To more directly answer your question, plans don't offer extensive gym reimbursement probably because most seniors don't care about it enough for it to influence their plan choice, and it's probably a low utilized benefit. Like another commenter said, if you wanted to improve health through exercise in the Medicare program, it probably needs to be a quality metric, which will much more strongly change plan behavior and therefore senior behavior.

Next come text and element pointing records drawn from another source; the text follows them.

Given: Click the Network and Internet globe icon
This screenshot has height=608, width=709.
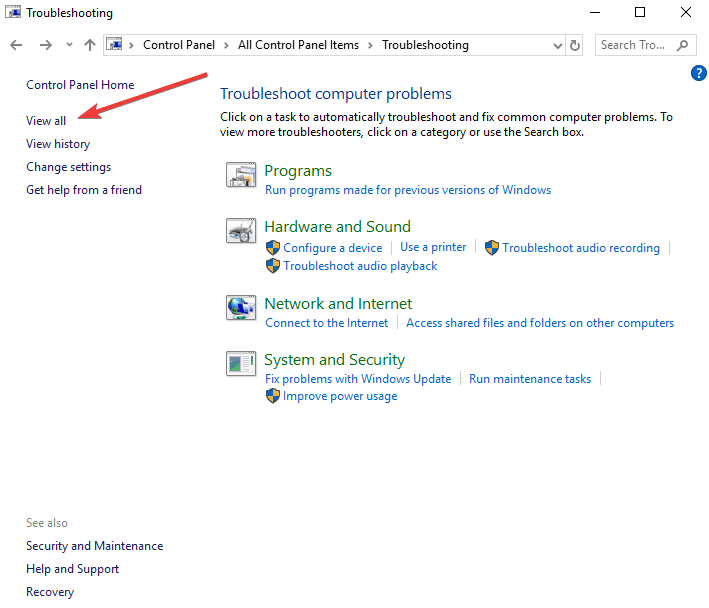Looking at the screenshot, I should [x=241, y=307].
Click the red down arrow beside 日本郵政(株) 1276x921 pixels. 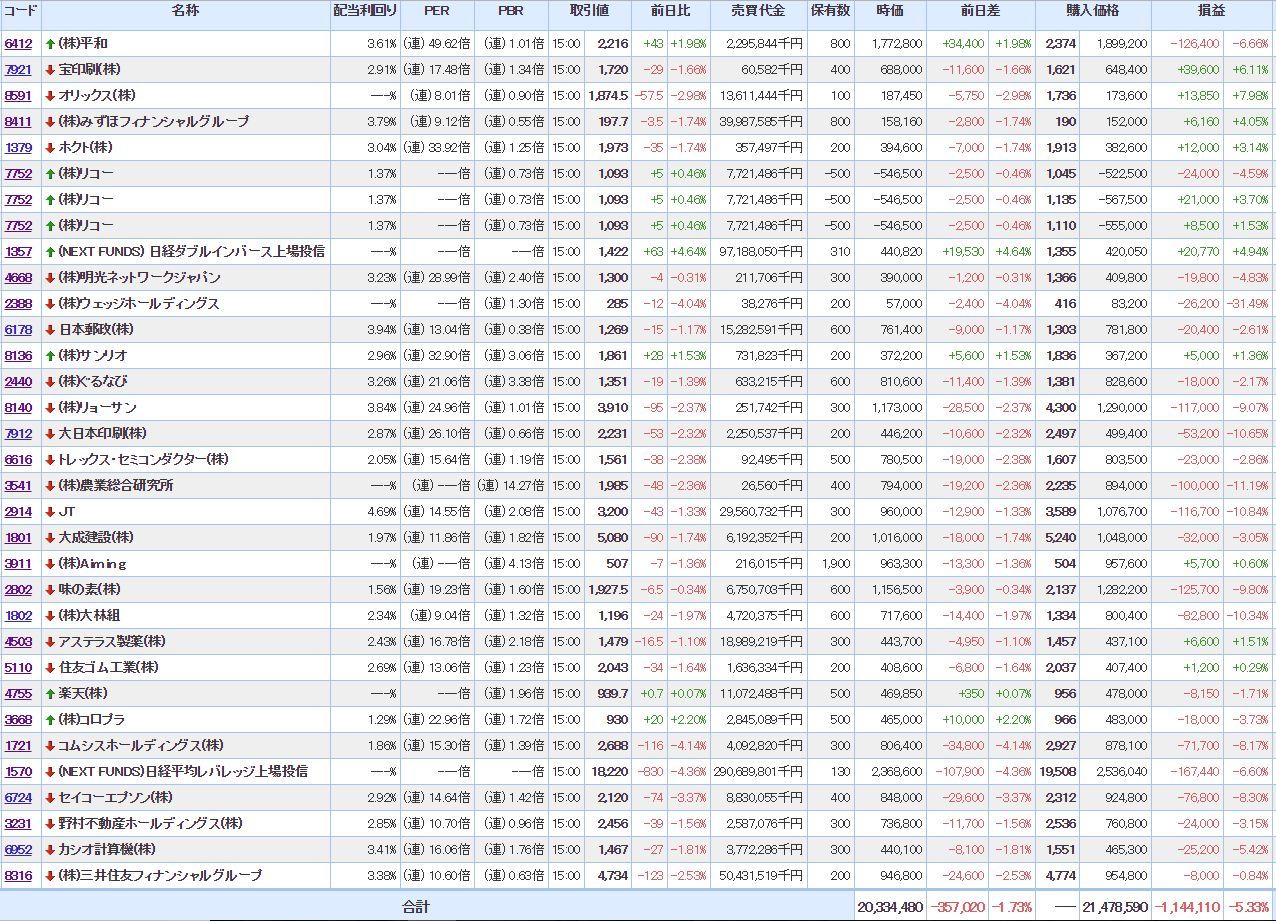[50, 330]
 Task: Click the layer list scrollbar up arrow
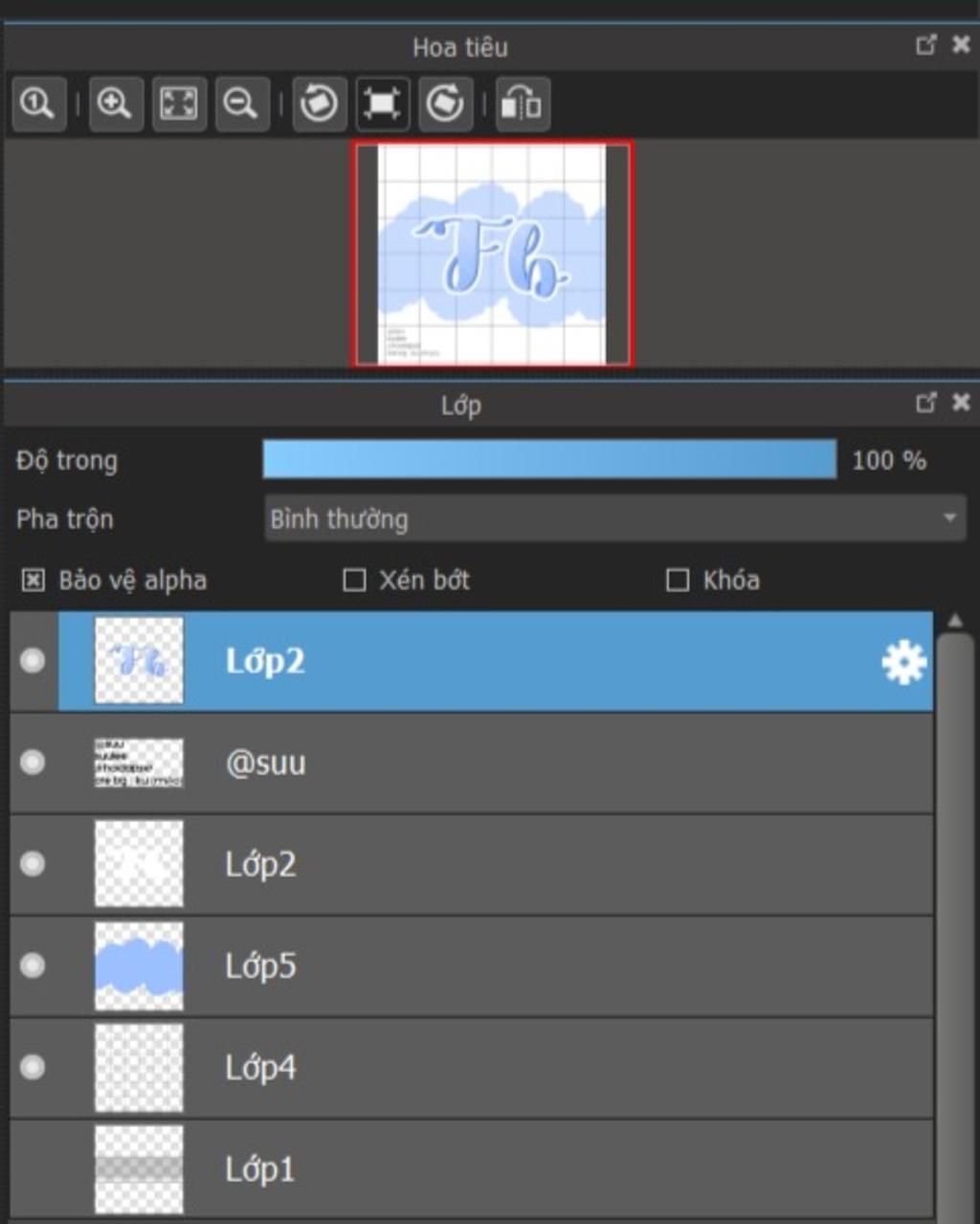point(955,621)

Move it or lose it. Especially as you age.
Two thoughts on exercise:
1. I imagine a similar answer would've been given 5-10 years ago about weight loss: you simply need to eat healthier/less. No drug can mimic that. Turns out: we discovered a drug that doesn't mimic that, but causes a behavioral change that makes people eat healthier/less. So, maybe we should find a drug that makes people exercise more (e.g. by making exercise more enjoyable).
2. We really should study the one condition where exercise isn't helpful. Where it's even counterproductive: ME/CFS. People with ME/CFS get worse from exertion, so called post-exertional malaise. Seems to me, solving that disease would greatly increase our understanding of exercise and how to make it (more) beneficial. (Note: I have this disease)
Yes, exercise is a miracle drug, but it's not why we're living longer than ever.
For the sake of the anti-vax advocates who may stumble upon this, the obvious point should should be made that exercise it is not a substitute for medicine, especially those that prevent communicable diseases.